En Santo Domingo dejaste una vellonera que previamente habías preparado con cien pesos en monedas de 25 y «Celdas» de Enanitos Verdes, y el mundo reventando porque cómo será posible que donde Paco’s se oiga más de una vez la misma música aunque más de una vez, millones de veces, pasará toda la tristeza, la algarabía, el absurdo, lo abyecto, lo amable, lo solaz, por esa Palo Hincado esquina Conde.

En Santo Domingo dejaste tu colección de sellos, la invitación de alguna prima para el cumpleaños de la sobrina, alguien que no bajó nunca de Moca ni de Manabao.

En Santo Domingo dejaste a Tony Capellán encaramado en su torre vigía, a Belkys Ramírez sacándole un pedazo de divinidad a la madera, a los colores o preparando uno de sus abrazos, de los más dulces que se pueden sentir en la Isla.

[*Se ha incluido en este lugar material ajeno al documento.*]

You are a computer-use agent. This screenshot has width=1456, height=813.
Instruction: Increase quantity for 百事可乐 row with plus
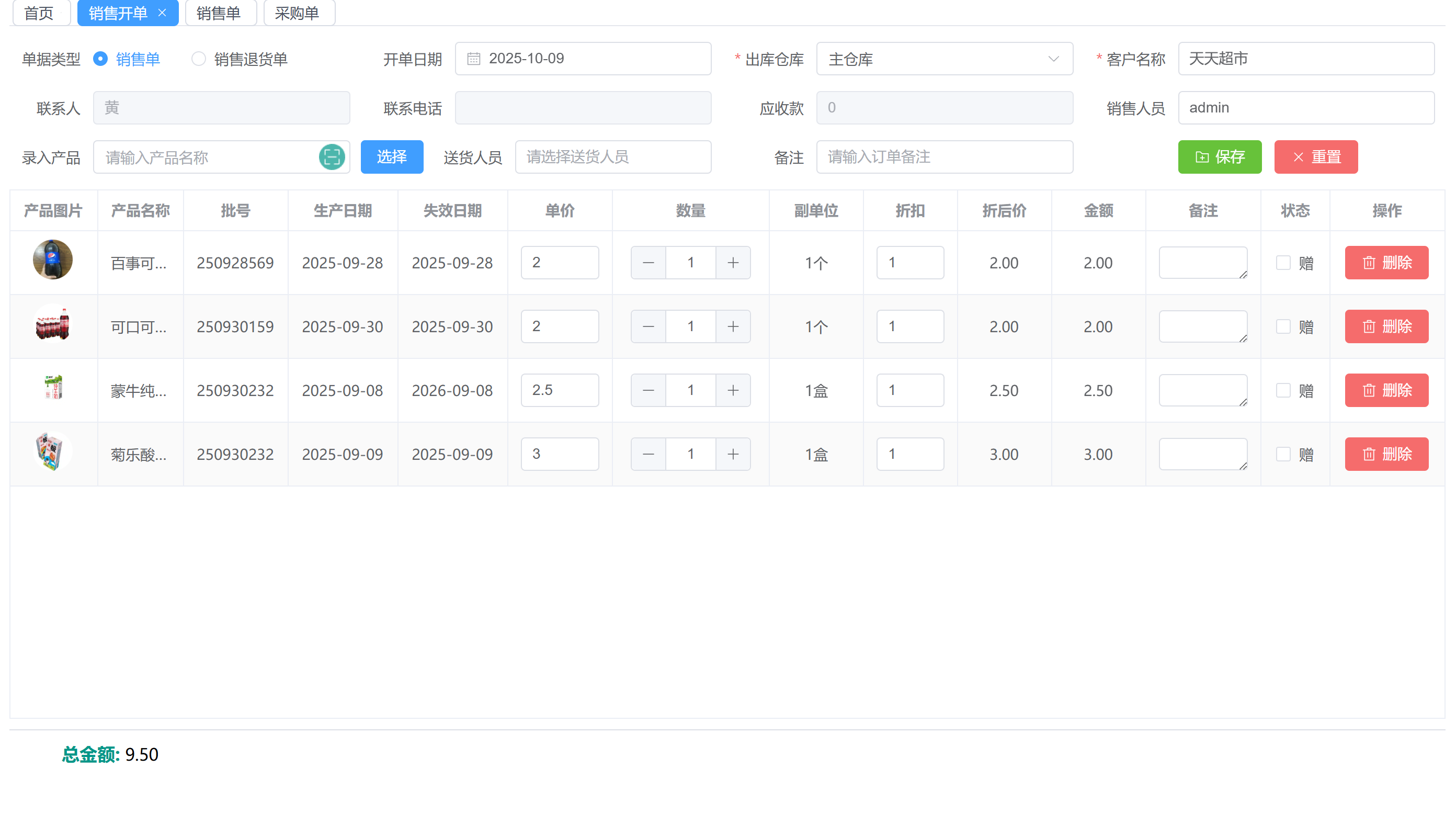(733, 263)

En Santo Domingo dejaste a Jorge Pineda buscando algo bueno entre sus dvd’s, a Pascal más rápido que un lince por el Conde, a Tony de Moya más lento pero esfumado por igual, a Goico y su convicción de que no es lo mismo pintar en el Conde que en la Mella, reflexión spinoziana hasta más no poder, aunque él no lo sospeche.

En Santo Domingo dejé a los nuevos intelectuales en el Café Cinema, a los resacados del 68 en el Bar de María, a Carlos Castro como profeta de tribus desaparecidas.

En Santo Domingo dejé a mis seres más queridos sacando fotocopias en CopyMarca.

En Santo Domingo dejaste a ese niño inmenso que es y será Rodriguesoriano, su tono de voz en mi-sostenido, su Constanza a cuesta, de sus cronopios ni hablar, que mejor a veces tener enemigos.

En Santo Domingo dejé las cien canciones y el millón de recuerdos, la canción 87 que nunca oí ni oiré, porque mejor el convencimiento de que antes el sueño que la constatación de que esta ciudad concluye después de la canción número 100.

En Santo Domingo dejaste a la princesa que ahora vive en Bologna pero que todavía piensas estará en su balcón rosado, porque a veces serán más saludable las burbujas que le siguen al agua rompiente que esta realidad de algodón, de aeropuerto que vendrá, de migración por la que habrás de atravesar para darte cuenta que estarás saliendo de aquello para volver a lo mismo, porque siempre estarás en Santo Domingo, como el ciudadano Kavafis, nunca dejarás la ciudad, ella nunca te dejará a ti.